Like many people, I am up early and in the gym most days. Although I don’t seem to get anywhere new on the stationary bicycle or the elliptical machine, I do get to keep up with the pundits on the early morning talk shows. In contrast to the television series I binge on later in the evening, the morning talk shows are punctuated by commercials.
I am gratified to see that many of these commercials end with an exhortation to “Ask your rheumatologist …,” but many other commercials with cartoons or strangely dressed characters representing misbehaving bladders or intestines in people who suffer from an acronym I have never heard before are of less interest to me. I also see a lot of commercials that tell you to ask your doctor if you are healthy enough to have sex, as if a physical exam is now foreplay.
More recently, advertisements asking whether you have had a medical misadventure with a specific product and suffered an injury or commercials showing happy winners of a tort lottery claiming that a law firm “got me many times what the insurance company offered” have been replacing pharmaceutical advertisements. Oddly, judging by the types of potential lawsuits advertised or the cases that make the news, few torts seem to be filed because a drug failed to live up to its promise.
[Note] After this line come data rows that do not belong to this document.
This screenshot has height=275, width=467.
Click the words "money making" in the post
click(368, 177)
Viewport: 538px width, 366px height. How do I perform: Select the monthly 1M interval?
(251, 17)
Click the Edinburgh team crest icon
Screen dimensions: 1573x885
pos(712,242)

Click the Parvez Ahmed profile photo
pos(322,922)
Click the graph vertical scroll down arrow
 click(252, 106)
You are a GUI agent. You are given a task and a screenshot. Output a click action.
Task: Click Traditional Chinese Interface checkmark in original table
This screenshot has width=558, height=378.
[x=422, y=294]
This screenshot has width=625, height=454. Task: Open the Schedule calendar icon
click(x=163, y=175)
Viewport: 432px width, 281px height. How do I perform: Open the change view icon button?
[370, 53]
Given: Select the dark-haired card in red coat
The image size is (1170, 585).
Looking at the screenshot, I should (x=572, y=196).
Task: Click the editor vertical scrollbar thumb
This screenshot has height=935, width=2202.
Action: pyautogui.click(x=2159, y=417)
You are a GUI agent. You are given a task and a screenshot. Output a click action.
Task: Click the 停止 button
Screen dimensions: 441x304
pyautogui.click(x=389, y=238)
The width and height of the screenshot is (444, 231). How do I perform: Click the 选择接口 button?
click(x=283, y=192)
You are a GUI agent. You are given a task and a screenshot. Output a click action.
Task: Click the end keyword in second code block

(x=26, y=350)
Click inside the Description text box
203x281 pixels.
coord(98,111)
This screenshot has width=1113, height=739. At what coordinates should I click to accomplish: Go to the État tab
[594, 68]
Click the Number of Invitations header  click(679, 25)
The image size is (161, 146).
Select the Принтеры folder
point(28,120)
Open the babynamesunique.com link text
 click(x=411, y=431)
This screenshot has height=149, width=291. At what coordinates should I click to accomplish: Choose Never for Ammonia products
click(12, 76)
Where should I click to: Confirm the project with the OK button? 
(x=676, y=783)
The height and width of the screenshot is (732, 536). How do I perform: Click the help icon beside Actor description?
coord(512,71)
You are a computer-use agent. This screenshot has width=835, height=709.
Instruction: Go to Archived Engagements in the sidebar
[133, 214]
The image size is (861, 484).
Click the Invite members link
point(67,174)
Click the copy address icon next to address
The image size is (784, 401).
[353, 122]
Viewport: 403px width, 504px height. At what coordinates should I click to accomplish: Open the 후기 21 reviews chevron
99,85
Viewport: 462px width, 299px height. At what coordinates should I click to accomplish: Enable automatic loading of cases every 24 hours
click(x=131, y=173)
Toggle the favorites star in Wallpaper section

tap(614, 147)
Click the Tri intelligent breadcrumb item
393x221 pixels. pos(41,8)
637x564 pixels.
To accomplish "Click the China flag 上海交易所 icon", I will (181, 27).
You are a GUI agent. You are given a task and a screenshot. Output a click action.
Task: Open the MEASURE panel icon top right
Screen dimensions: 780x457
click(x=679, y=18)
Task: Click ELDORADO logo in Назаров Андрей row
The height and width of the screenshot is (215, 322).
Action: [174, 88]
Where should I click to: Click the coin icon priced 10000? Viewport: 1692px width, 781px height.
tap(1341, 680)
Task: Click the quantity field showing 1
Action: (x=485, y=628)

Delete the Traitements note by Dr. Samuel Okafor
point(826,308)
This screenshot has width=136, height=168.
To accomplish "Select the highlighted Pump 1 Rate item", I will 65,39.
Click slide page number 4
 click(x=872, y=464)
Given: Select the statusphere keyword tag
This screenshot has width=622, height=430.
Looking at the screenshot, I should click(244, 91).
Although unskilled in the dark arts of the legal profession, I would surmise the absence of lawsuits for false or misleading advertising about drugs that fail to successfully treat the conditions for which they are approved results from the rigorous approval process and detailed labeling of pharmaceuticals mandated by the FDA. If a drug is labeled an effective therapy for 70% of patients and you are unlucky enough to be one of the other 30%, then it’s difficult to make the case that the advertising for the drug was false or misleading because the drug claims made clear that some people might not benefit. Moreover, if the labeling includes a description of a specific toxicity or side effect, then it will be difficult to successfully argue that you were not informed of the risks.
I was reminded of this situation recently when meeting with potential investors in an early-stage startup built around something developed in my laboratory. One of these investors remarked that the drug approval process was remarkably cumbersome and that it should be radically changed. He thought too many potentially great drugs/devices were not making it to market and the ones that do take far too long to be approved.